III International Regulation of Migration
      A International Law
          1 Right to Seek and Enjoy Asylum
          2 Non-Refoulement
          3 Other Impediments to Expulsion
          4 Detention
          5 Economic, Social and Cultural Rights
          6 The Right to Work
          7 Other Rights
          8 Protection from Trafficking and Smuggling
          9 Statelessness
      B Regional Law
      C Intergovernmental Processes

IV  Regional Refugee Resettlement
    A Resettlement Programs
    B Dreams for a Better Future

I WELCOME TO MAE SOT

The town of Mac Sot in Northern Thailand is, on the surface, a sleepy town. The town of 120 000 is located on the border with Burma (or Myanmar), and is joined to the town of Myawaddy on the Burmese side by the Friendship Bridge, opened in 1997. (1) Lonely Planet cheerfully calls it a 'small but simmering tourist destination' with a 'vibrant market, good restaurants and a fascinating cultural mix'. (2)
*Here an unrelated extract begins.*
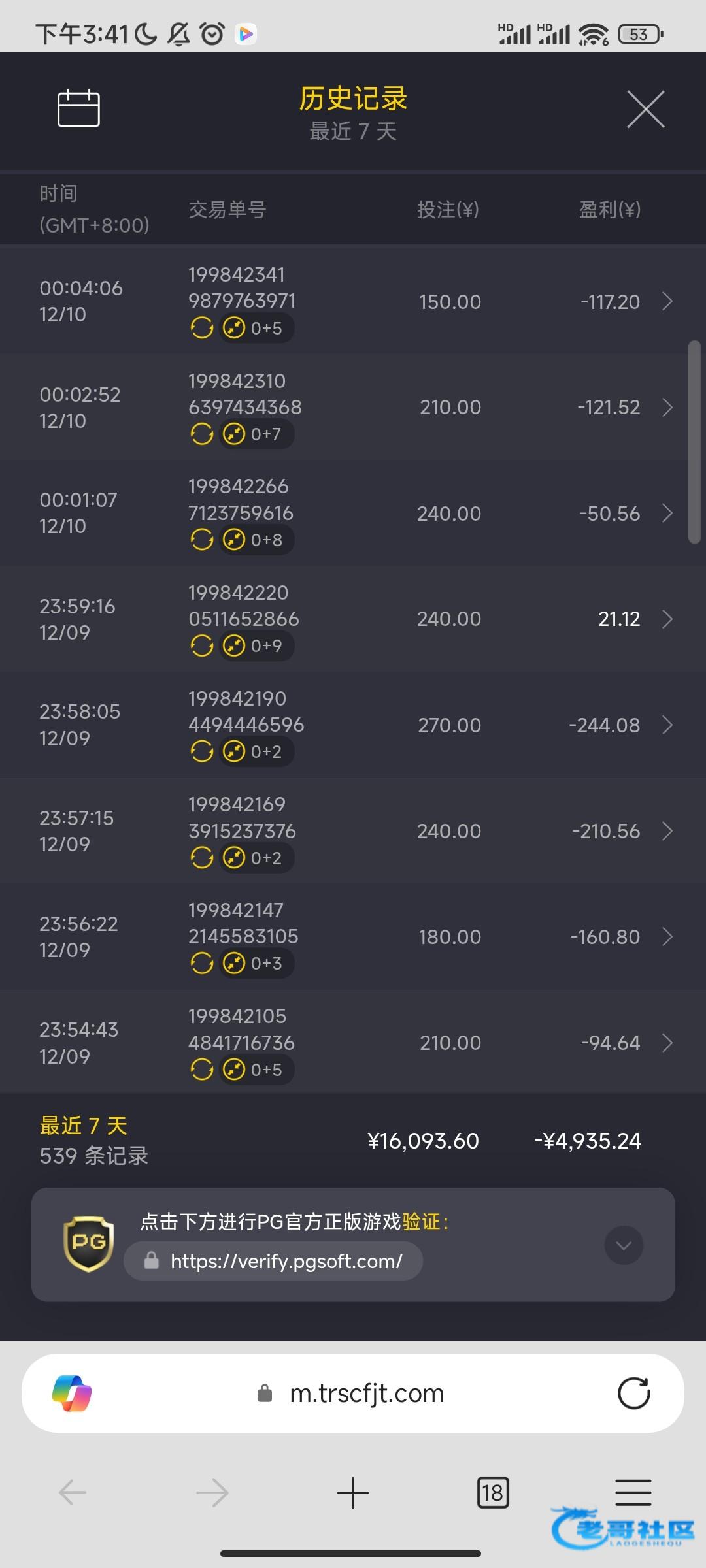
Task: Expand details for the 21.12 profit record
Action: click(667, 619)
The trade of gems is in plain view in the main street and down by the Friendship Bridge. Burmese script is on almost every shop front. Service industries in Mae Sot, also referred to by the locals as 'Little Burma', are staffed principally by Burmese migrants, lawfully and unlawfully present in Thailand. More than 80 000 Burmese migrant workers fill the factories and sweatshops in the surrounding area. (3)

Thailand hosts over 3 million migrant workers, of which 80 per cent are estimated to come from Burma. (4) Many migrant workers are de facto refugees who have left their homes due to the same human rights abuses experienced by the people living in the camps. (5) Since 1984, the Burmese have fled to Thailand as a result of long-running ethnic conflicts and, later, because of opposition to the Burmese military government. (6) The conflicts in Burma have displaced an estimated 2 million Burmese outside their country, with over 500 000 displaced within Burma. (7)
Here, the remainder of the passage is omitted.